Numerous journalists and commentators have worried that Trump's bombastic style could inspire violence, and see violence at recent campaign events as evidence that their fears are confirmed.

The Cumberland County Sheriff's Office, based in Fayetteville, said Monday evening that it had investigated almost 100 incidents at the event, but decided there was insufficient evidence to charge Trump for inciting a riot. 

"People are responsible for what they do and what they say. Part of our investigation has been looking into those issues," Office attorney Ronnie Mitchell told reporters. 

Under North Carolina law, a riot is defined as "a public disturbance involving an assemblage of three or more persons which by disorderly and violent conduct, or the imminent threat of disorderly and violent conduct, results in injury or damage to persons or property or creates a clear and present danger of injury or damage to persons or property."

Last week was not the first, or last, time that the Republican frontrunner has been accused of encouraging violence. In Fayetteville, as protestors were removed, Trump told the audience ""In the good old days, this doesn't happen because they used to be treated very, very rough," according to local station WRAL

He also described an earlier event that also turned violent, saying that his supporters "started punching back. It was a beautiful thing."
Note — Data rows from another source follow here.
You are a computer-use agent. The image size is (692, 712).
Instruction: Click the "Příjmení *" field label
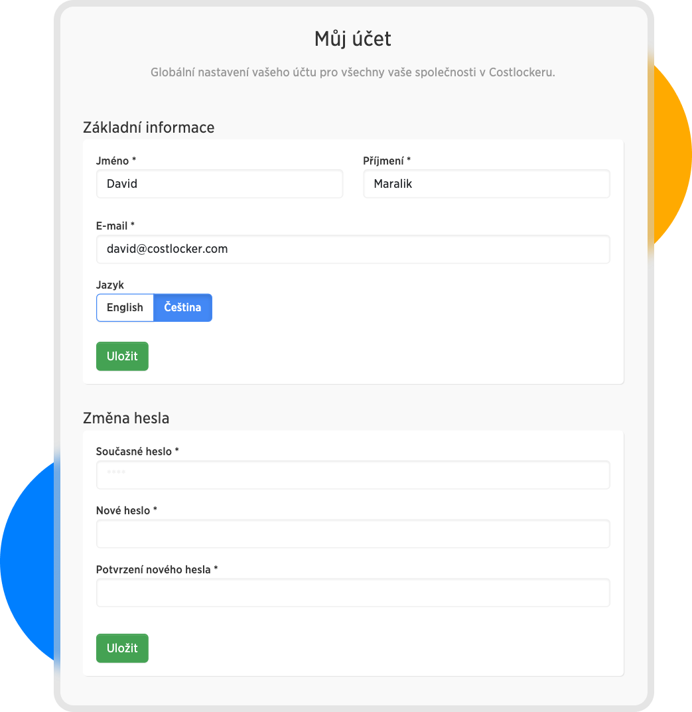coord(387,161)
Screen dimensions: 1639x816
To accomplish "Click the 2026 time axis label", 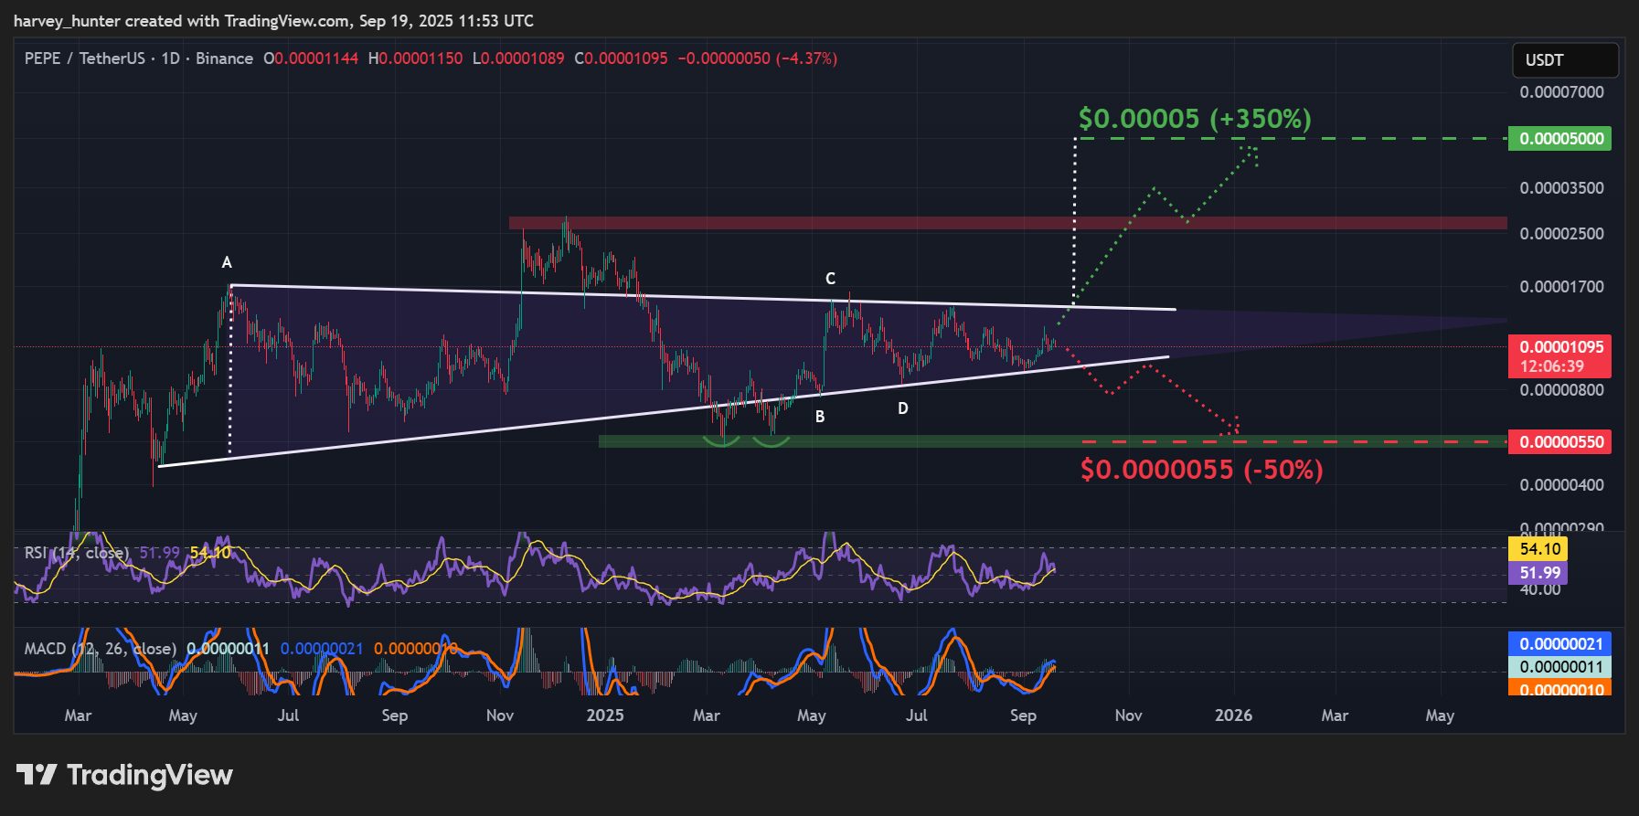I will (x=1233, y=715).
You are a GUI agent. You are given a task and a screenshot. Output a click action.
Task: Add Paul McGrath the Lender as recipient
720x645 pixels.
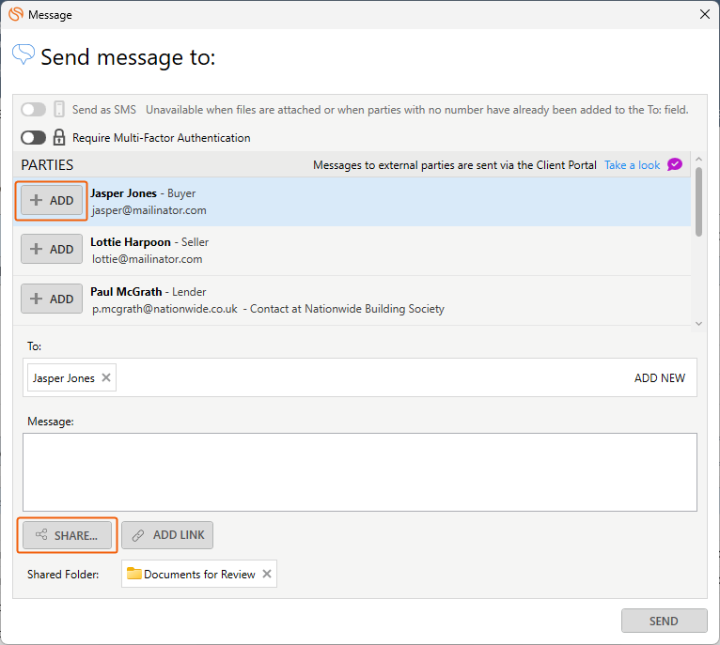[52, 299]
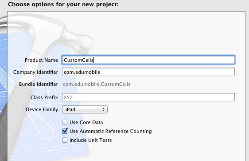Click the com.edumobile.CustomCells bundle identifier text
Viewport: 249px width, 161px height.
click(97, 84)
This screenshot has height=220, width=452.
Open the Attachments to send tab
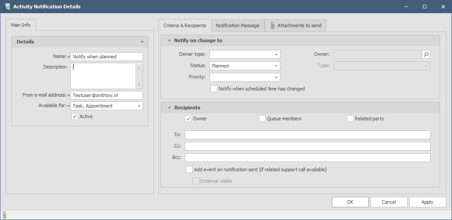pos(295,25)
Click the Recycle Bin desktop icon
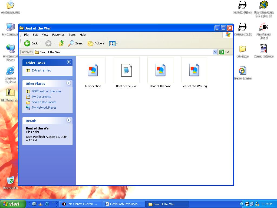Image resolution: width=277 pixels, height=208 pixels. [11, 183]
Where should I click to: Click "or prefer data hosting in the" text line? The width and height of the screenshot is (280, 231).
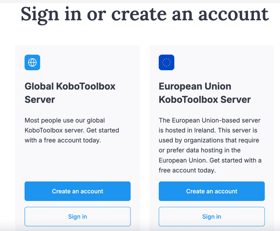coord(200,150)
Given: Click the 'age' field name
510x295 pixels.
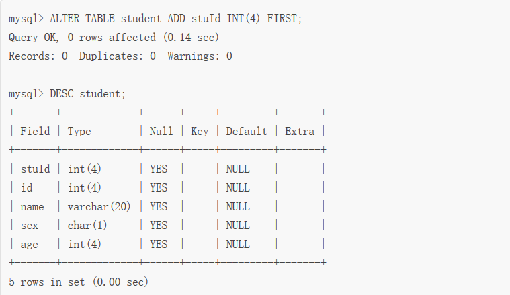Looking at the screenshot, I should point(29,244).
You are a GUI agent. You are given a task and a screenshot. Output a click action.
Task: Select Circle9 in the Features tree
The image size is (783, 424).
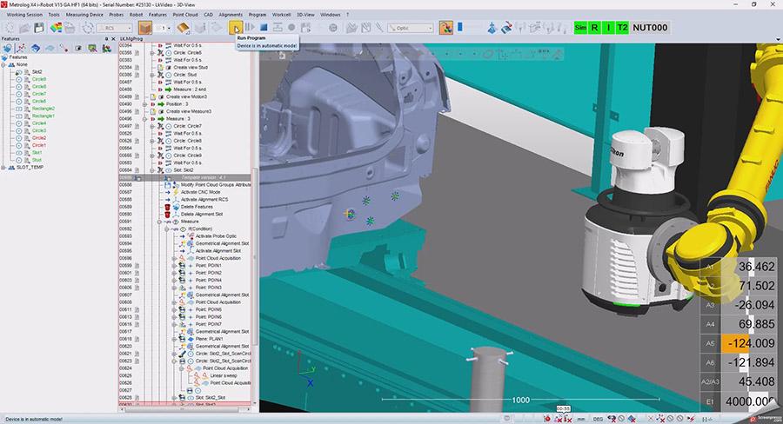tap(39, 79)
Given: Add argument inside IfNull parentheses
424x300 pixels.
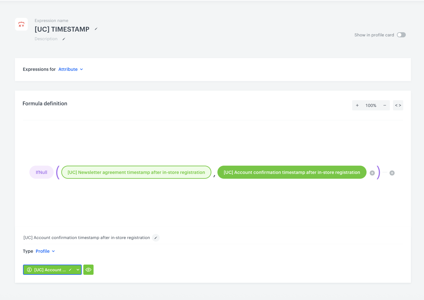Looking at the screenshot, I should (372, 173).
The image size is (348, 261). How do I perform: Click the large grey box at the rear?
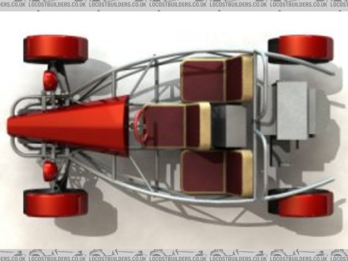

After McGraw reportedly punched the protestor, a 26-year-old black man named Rakeem Jones, Trump told the cheering crowd, "We're gonna have such fun tonight," according to the Washington Post. Later, after another scuffle, he asked, "Why are they allowed to do things that we’re not allowed to do? Can you explain that to me? Really a disgrace." 

His team has repeatedly blamed violence on protestors' behavior. In Fayetteville, for example, Trump spokesperson Hope Hicks said that protestors "used foul language, screamed vulgarities and made obscene gestures, annoying the very well-behaved audience... We are told a 78-year-old man took great exception to this," she added.

On Friday, the campaign cancelled an event at the University of Illinois-Chicago after fights broke out between supporters and protestors.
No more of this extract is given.